Isto é feito controlando uma rede de genes responsáveis por fornecer todos os elementos básicos para a produção de proteínas. Isso significa que a Gaf1 garante que a célula pare de produzir os componentes necessários para esse processo de tradução. No entanto, isto é apenas temporário e pode reverter quando os aminoácidos estiverem disponíveis.

Também se descobriu que as células que não possuem Gaf1 têm uma vida curta. Sem a Gaf1, o crescimento não é interrompido e a extensão da vida útil observada não está a ocorrer totalmente. Por outras palavras, encontrou-se uma molécula que medeia alguns dos efeitos benéficos da restrição alimentar.

Proteínas semelhantes à Gaf1 existem em muitos animais, incluindo seres humanos – e demonstraram controlar nosso desenvolvimento e células estaminais, que são importantes para o desenvolvimento de doenças, como o cancro.

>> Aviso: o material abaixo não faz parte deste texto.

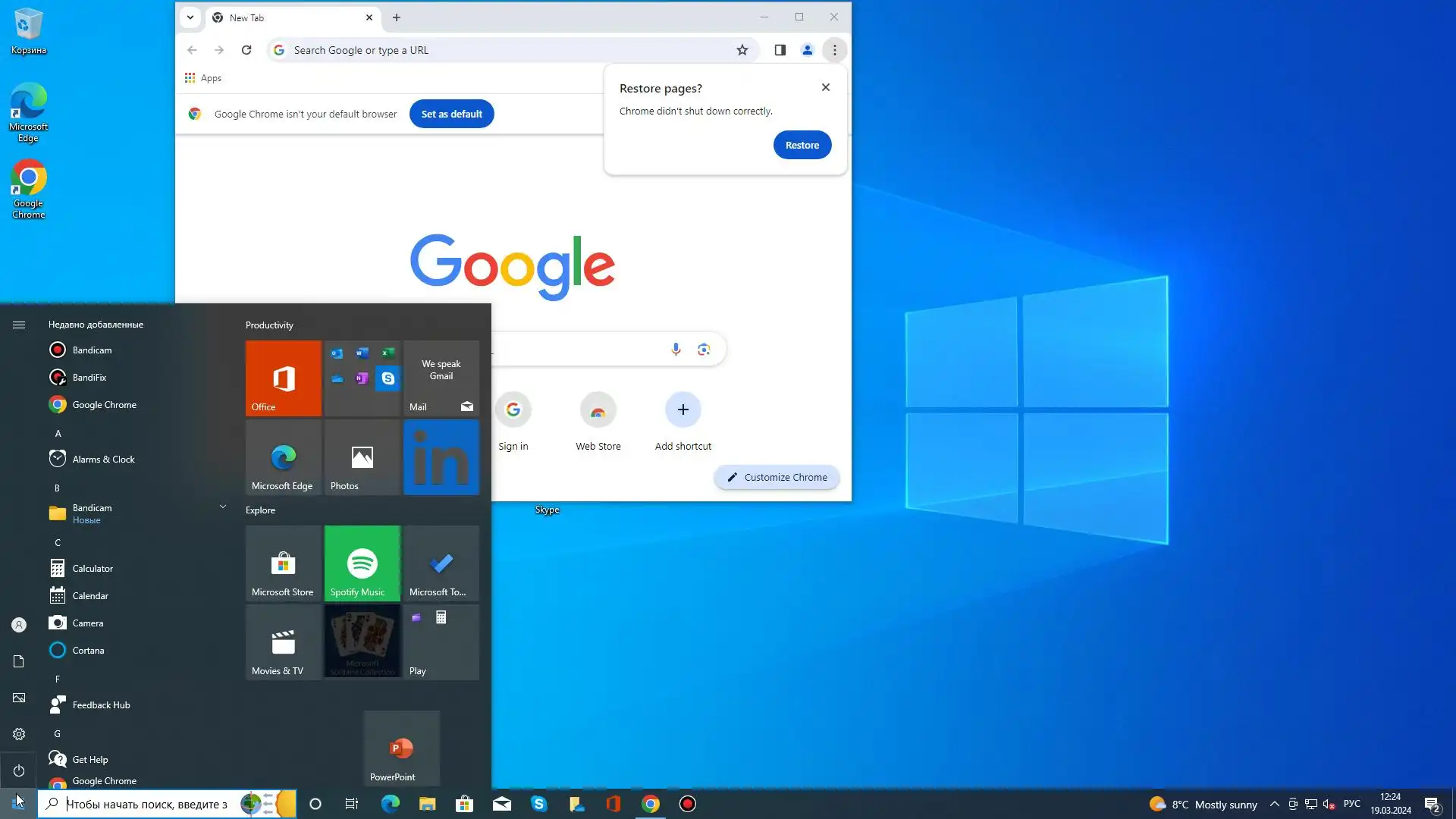Open Alarms & Clock from app list

[103, 459]
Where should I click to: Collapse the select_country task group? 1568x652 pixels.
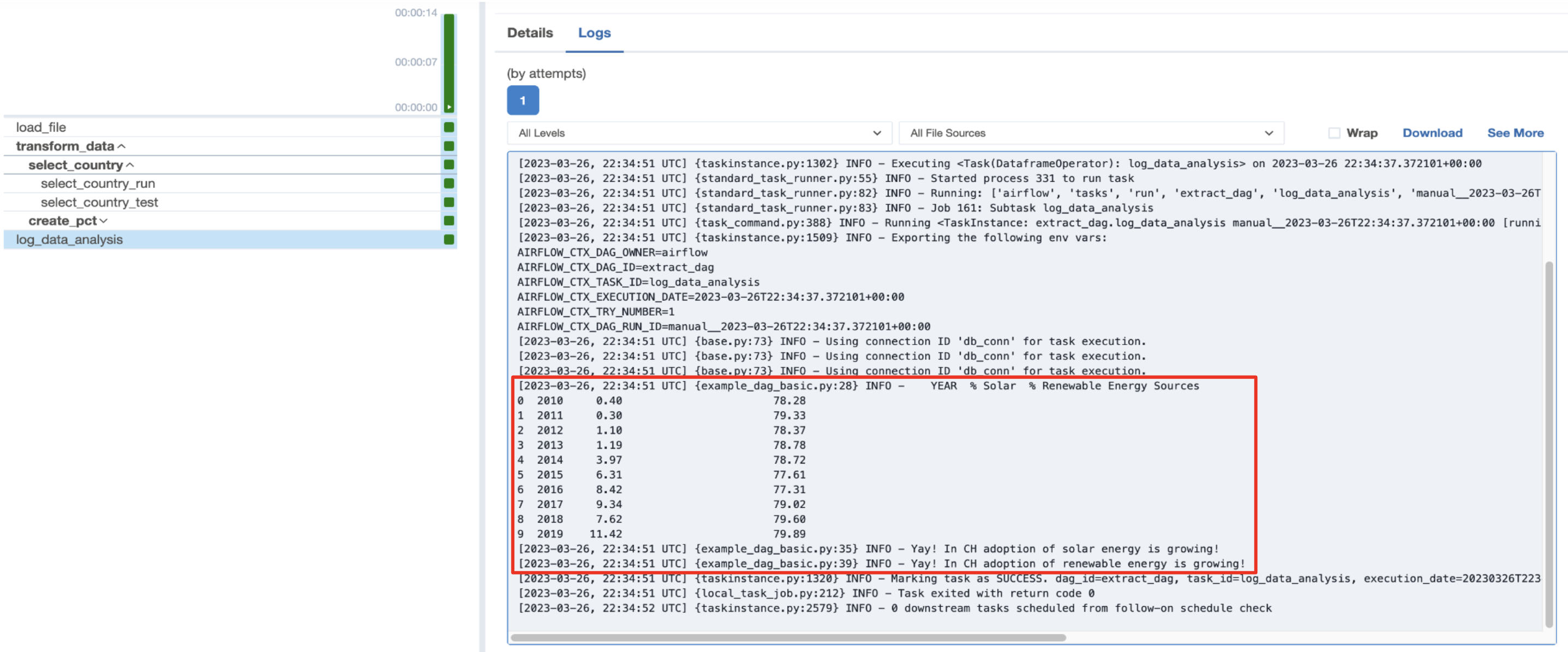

A função da TOR, o crescimento celular e a produção de proteínas são importantes na nossa fisiologia e saúde, mas também podem contribuir para o desenvolvimento de certas doenças, como cancro ou Alzheimer. Este novo estudo mostrou como a restrição alimentar é controlada até os genes da célula. Saber isto pode permitir examinar como medicamentos ou dietas específicas podem ajustar a função destes fatores para nosso benefício – o que talvez possa até aumentar a nossa expectativa média de vida.